GIS Advantage

Efficiency gains drive deployment

As per the Ministry of Power, India’s electricity consumption is likely to increase by almost four times by 2030, from the existing 1,110 billion units (BUs) to around 4,000 BUs. Despite the slowdown in the economy and the roll-out of energy efficient schemes, electricity demand is expected to grow at about 10 per cent annually for the next 15 years. This demand is likely to be led by an increase in the levels of rural and household electrification, the elimination of diesel-based captive generation with improved access and quality of power and an increase in the overall economic activity in the country.

The power distribution segment needs to gear up to meet this future energy requirement.

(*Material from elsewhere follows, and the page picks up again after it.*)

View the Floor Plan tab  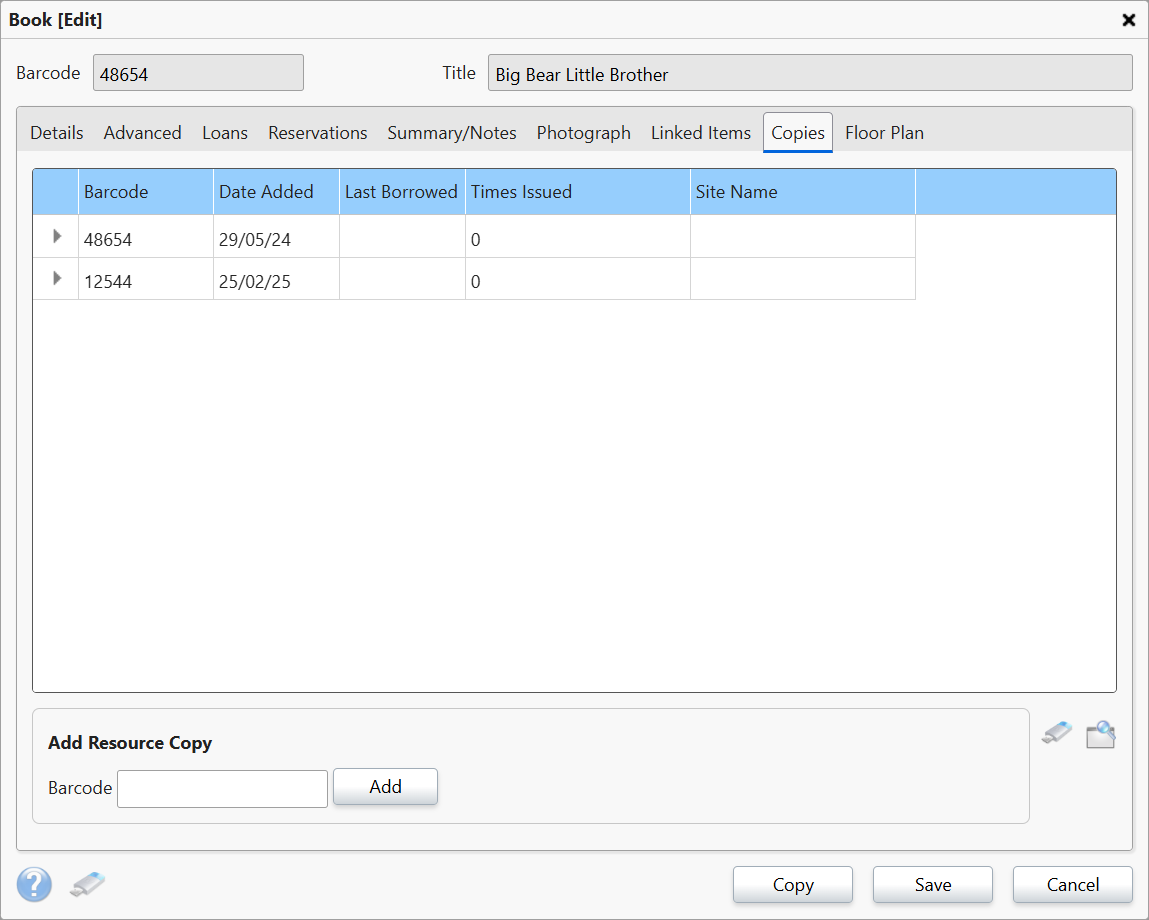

Substation equipment has to be made more efficient and reliable. In addition, urbanisation, increasing real estate prices and the need to accommodate more renewable energy for meeting climate change targets warrant the need to adopt compact, energy efficient and intelligent devices to ensure reliable power supply to consumers. In this regard, gas-insulated switchgear (GIS)-based substations are gaining popularity as the preferred technology in India. The Integrated Power Development Scheme (IPDS), one of the key initiatives being taken by the government for strengthening the sub-transmission and distribution network in urban areas, also envisages the setting up of GIS along with the associated transmission and distribution lines.

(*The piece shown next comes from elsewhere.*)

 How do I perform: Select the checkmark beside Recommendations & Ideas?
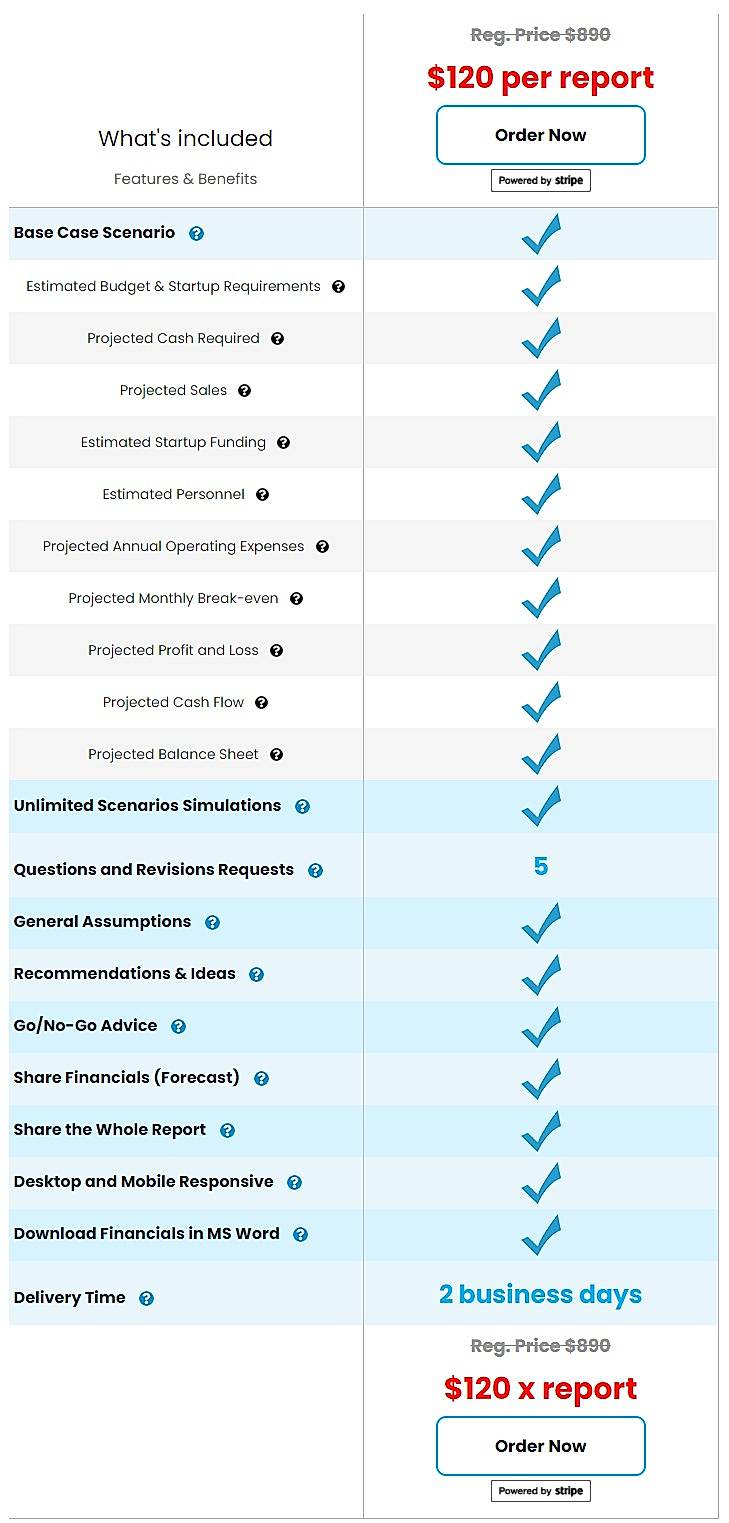[541, 974]
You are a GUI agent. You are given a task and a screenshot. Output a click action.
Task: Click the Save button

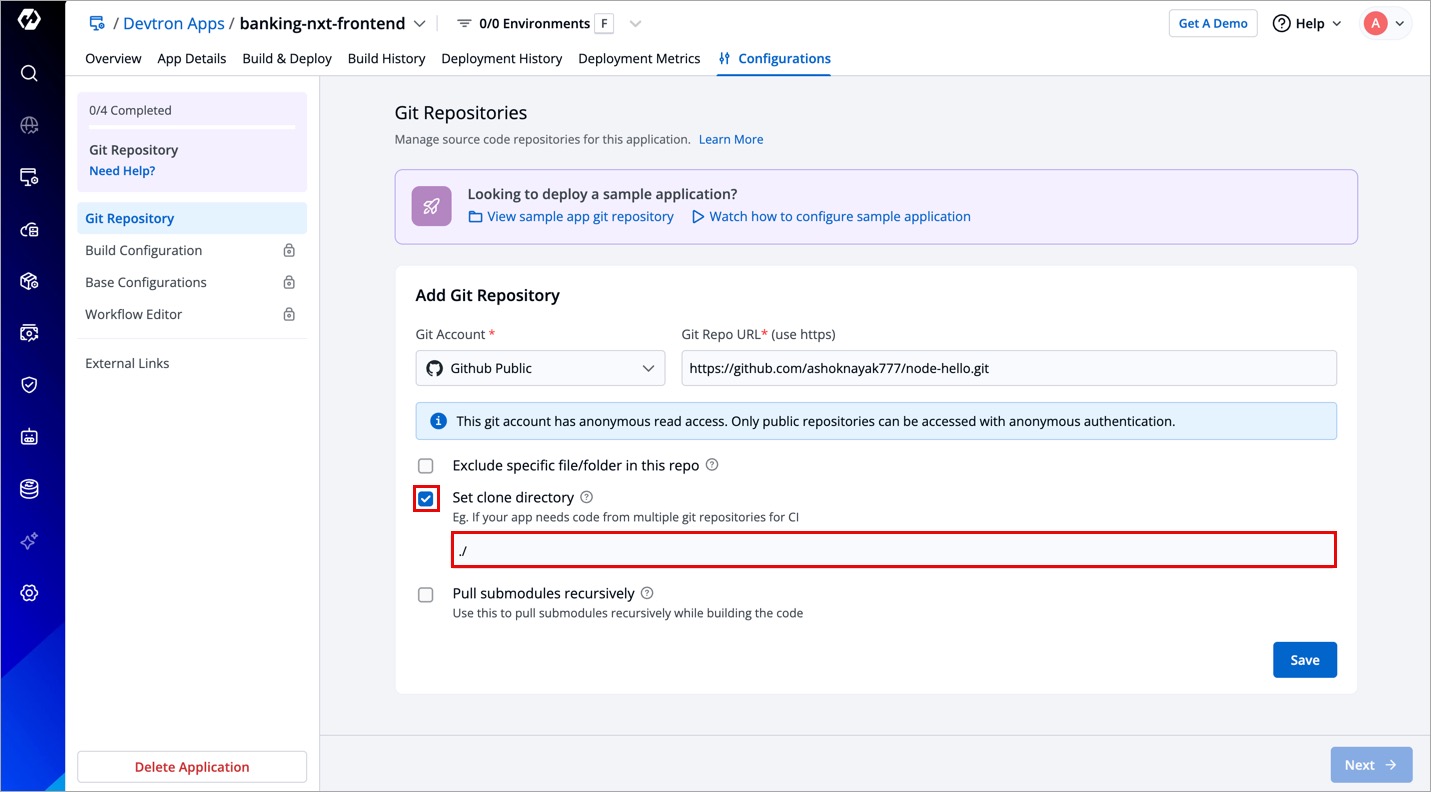pyautogui.click(x=1304, y=660)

Switchgear is a combination of electrical fuses, switches and circuit breakers that are used to control and distribute electric power while protecting against current overload and short circuits. Switchgear is also used to de-energise equipment to allow work to be done and clear faults. At small substations, switches may be manually operated, but at important switching stations all devices operate using remote control. Switchgear can be classified on the basis of their load-bearing capacity (or voltage class), the medium used to interrupt the current, interrupting rating (which is the maximum short circuit current that the device can safely interrupt), construction type, operating method and type of current.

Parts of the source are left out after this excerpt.